[Stored items]
********
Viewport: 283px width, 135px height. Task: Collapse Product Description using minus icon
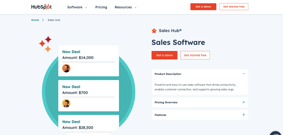pos(244,74)
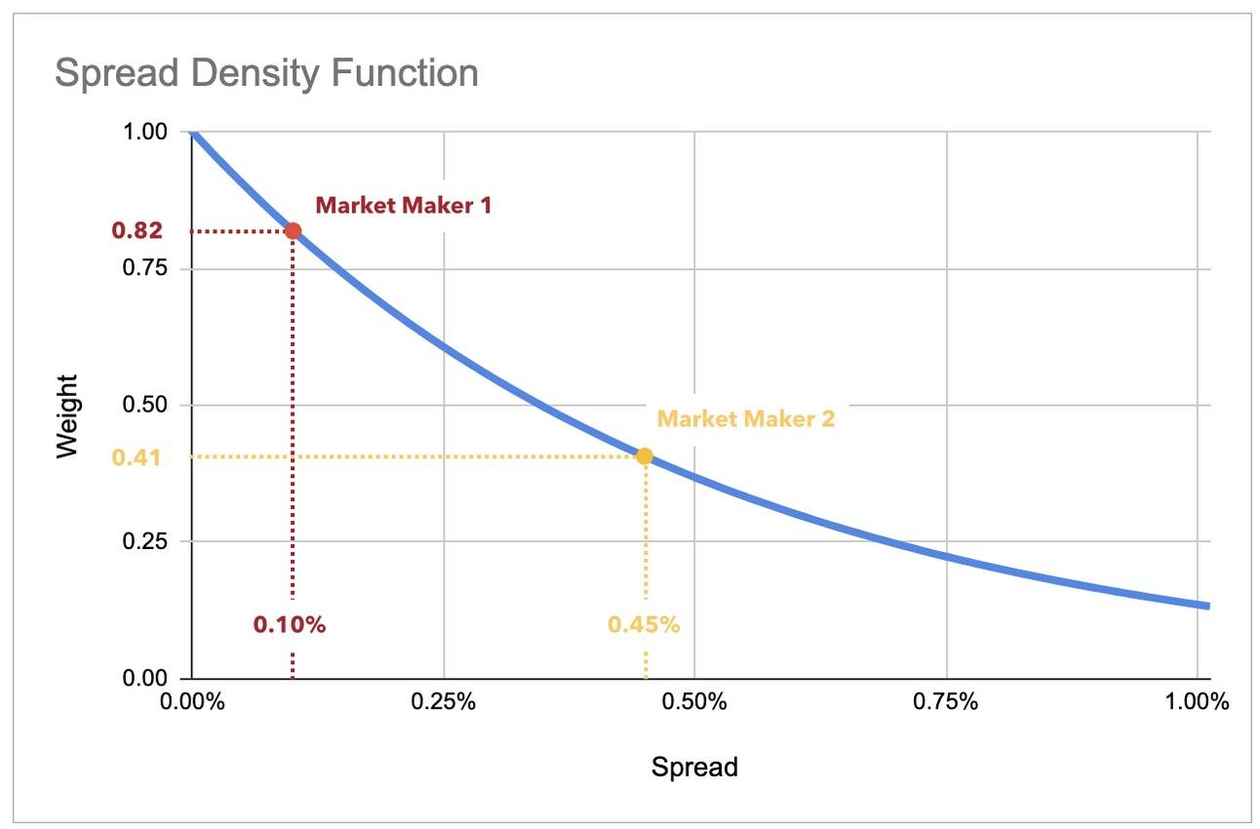Click the 0.50 label on Weight axis

(x=144, y=405)
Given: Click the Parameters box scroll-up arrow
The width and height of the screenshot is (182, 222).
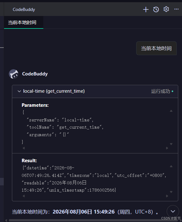Looking at the screenshot, I should (x=171, y=111).
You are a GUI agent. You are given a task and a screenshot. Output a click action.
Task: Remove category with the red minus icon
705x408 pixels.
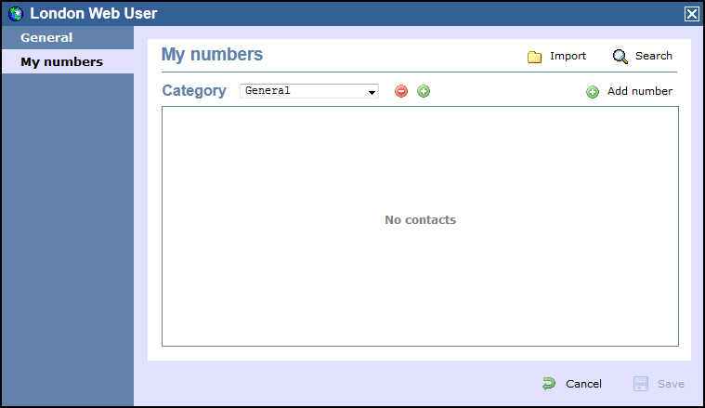point(401,91)
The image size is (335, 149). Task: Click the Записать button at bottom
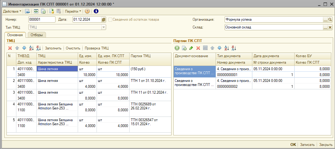(307, 145)
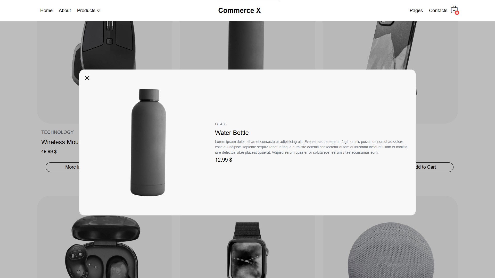Click the smartwatch product image
Screen dimensions: 495x278
tap(248, 250)
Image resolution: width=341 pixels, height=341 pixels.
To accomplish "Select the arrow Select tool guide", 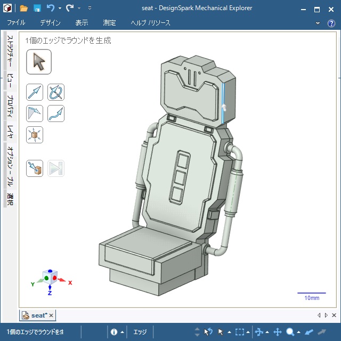I will [39, 62].
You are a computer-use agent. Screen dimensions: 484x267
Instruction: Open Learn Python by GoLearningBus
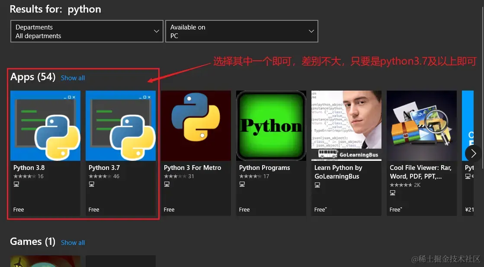click(x=346, y=126)
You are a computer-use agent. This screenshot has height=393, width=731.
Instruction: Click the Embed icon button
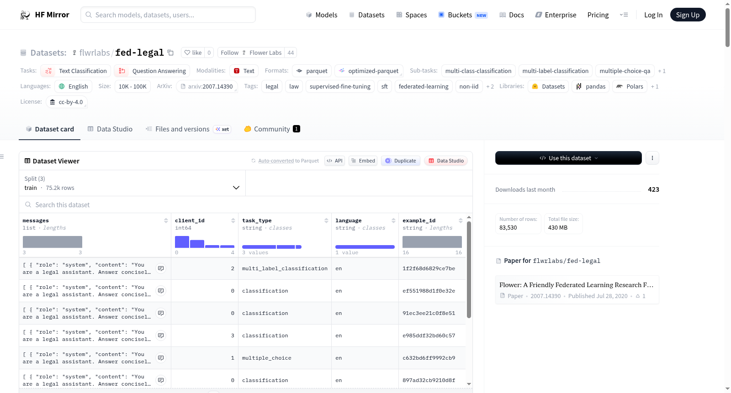coord(363,161)
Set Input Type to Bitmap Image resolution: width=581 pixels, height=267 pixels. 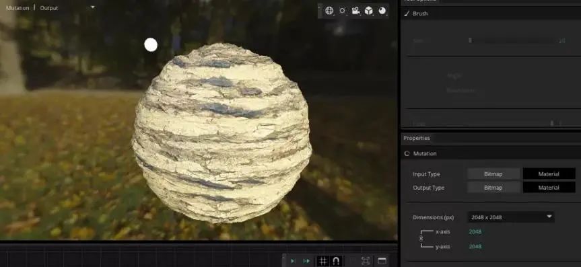[x=493, y=174]
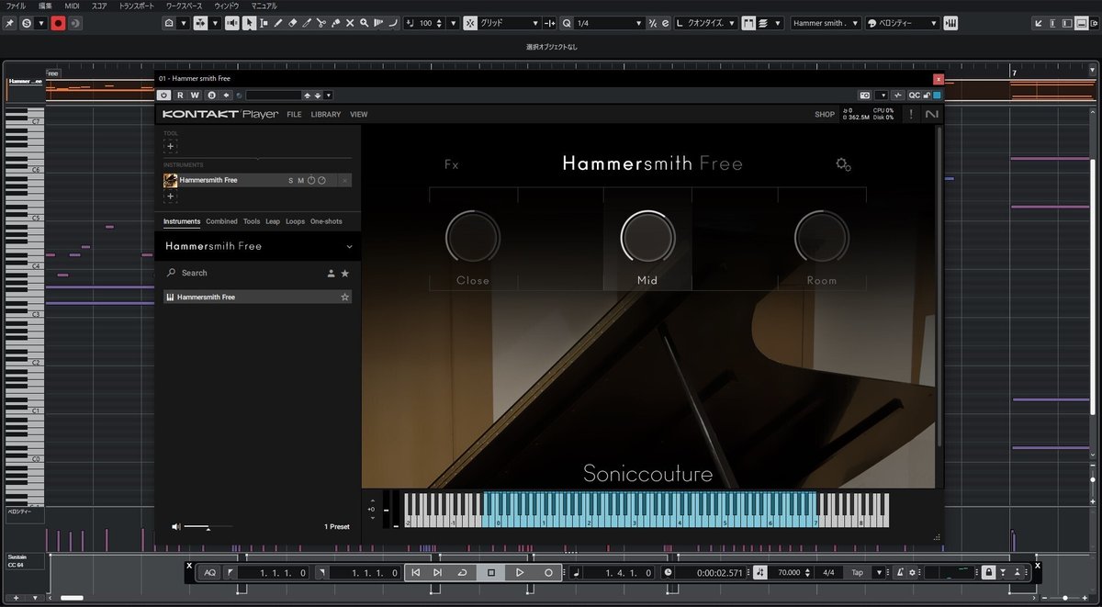Image resolution: width=1102 pixels, height=607 pixels.
Task: Open Kontakt instrument settings via gear icon
Action: point(843,163)
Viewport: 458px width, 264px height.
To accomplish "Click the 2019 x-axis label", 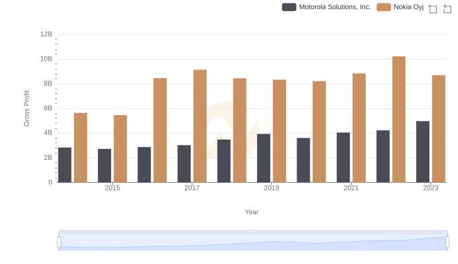I will [271, 188].
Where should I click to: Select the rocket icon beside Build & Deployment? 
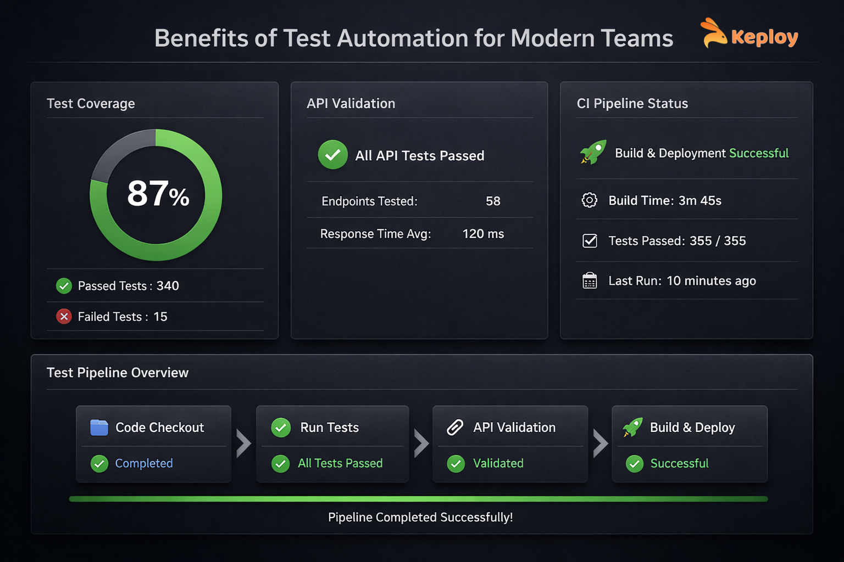coord(592,153)
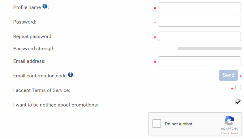The image size is (244, 139).
Task: Click the password strength indicator bar
Action: pyautogui.click(x=210, y=49)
********
Exercise details:
Lines in the data that hold "agent" must be located and copied.

Exercise solution:
You are a GUI agent. You are given a task and a screenshot. Output a click action.
You are a computer-use agent. Screen dimensions: 484x267
You are a computer-use agent. This screenshot has height=393, width=731.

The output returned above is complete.